The last time I visited my local mall, I walked for what felt like the length of three football fields without encountering a single employee. Less than 24 hours after I saw Roofman, my wife ordered some gravel from a Lowe’s (ACE was out, the only reason to ever go to a Lowe’s). I pulled up to the loading area, and found a guy with a vest and a radio. I showed him the receipt for her order. He was perfectly polite. The guy radioed inside. After a couple of hangups, the person on the other end of the radio told my guy to tell me to have my wife download the Lowe’s app, so that she could check in, to let them know that I was there to pick up the order. And this counts as one of the more positive experiences I’ve had at one of these places. This is, by and large, how everything works now: a low-wage skeleton crew staffing a mostly empty corporate outpost, trying to manage malevolent software designed specifically to replace them.

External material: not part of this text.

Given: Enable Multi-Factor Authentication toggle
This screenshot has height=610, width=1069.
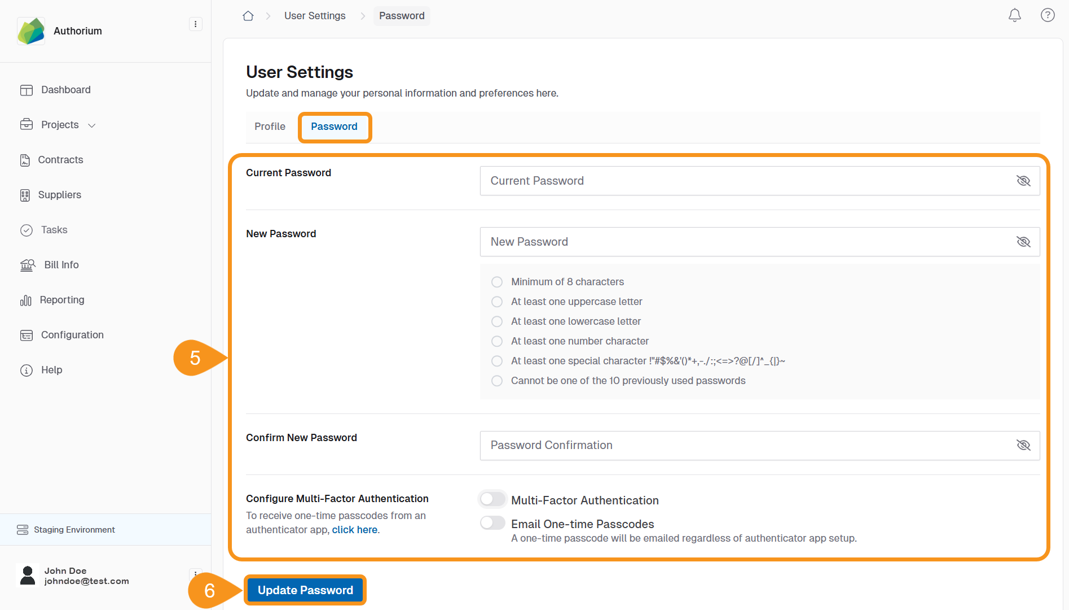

Where is the money now? Doubtful much of it is actually inside the store. Where does it go? To the app consultants, presumably. Oliver Bullough coined the name for it in the title of his book, Moneyland, to describe the supra-national pseudo-state inhabited by thieves and the bankers who serve them: a place where laws and taxes don’t apply, and money is parked in mega yachts and offshore caches of high-end art that accumulate value out of public view (to say nothing of crypto and assorted scam securities that make for less evocative imagery).

The family that Jeffrey finds in Toys R Us isn’t a happy one, to be sure, with a tyrannical little person lording his modest power over his bullied employees, but they at least see each other face to face. Only when Jeffrey robs them do they discover their own sense of community.
Roofman, then, isn’t a requiem for some lost halcyon, which was dead even before Jeffrey literally hacked his way into the walls. It’s a requiem for a time when middle class idyll was still out of reach, but at least was still visible just over the horizon. Like that dopey Applebee’s song, we’re writing love songs to our own imagined past. At least Cianfrance delivers this vision with the intended critique.
Even in Cianfrance’s fictionalized version, Jeffrey Manchester (played, it should be said, with winning charm and pathos by Channing Tatum, who continues to blossom as an actor) is not, strictly speaking, a “good guy.” Jeffrey, who later renames himself John, is charming, polite, and clever, to be sure, but also an inveterate gaslighter and lovebomber, addicted to the shallow high he gets from showering friends and family with chintzy crapola. Gifting stolen shit is Jeffrey’s love language, incapable as he is of any vocabulary beyond commerce. We root not for Jeffrey, specifically, but for the human spirit, to defy a system hostile to it and claw back some sense of agency.
Kirsten Dunst is brilliant as Leigh Wainscott, Jeffrey’s source of redemption but also his mark, who isn’t immune to his charms but can see him for what he is whenever she’s forced to. The two meet at the local church, where Mendo, playing against type in exactly the same way as Cianfrance is directing against it, plays the dowdy pastor, singing weird love songs to Jesus with his eyes closed. While Wainscott gripes about her turdy little boss at one of the church’s outings to Red Lobster (the culinary complement to a Circuit City), one of her friends asks, “Why are you even still working there anyways? You have a master’s degree.”
It’s the kind of seemingly throwaway little detail that I was sure would resurface in the film’s final moments, to help engineer the qualified happy ending we all secretly crave in movies like these. The Spielberg version might’ve given us that. But Cianfrance arguably isn’t quite as shameless about rewriting the truth. And so he lets Leigh’s master’s degree revelation to lie there unresolved, and to simply exist for what it was: another cruel little detail in a story that maybe wasn’t so nice to begin with, but that we can look back on nostalgically anyway.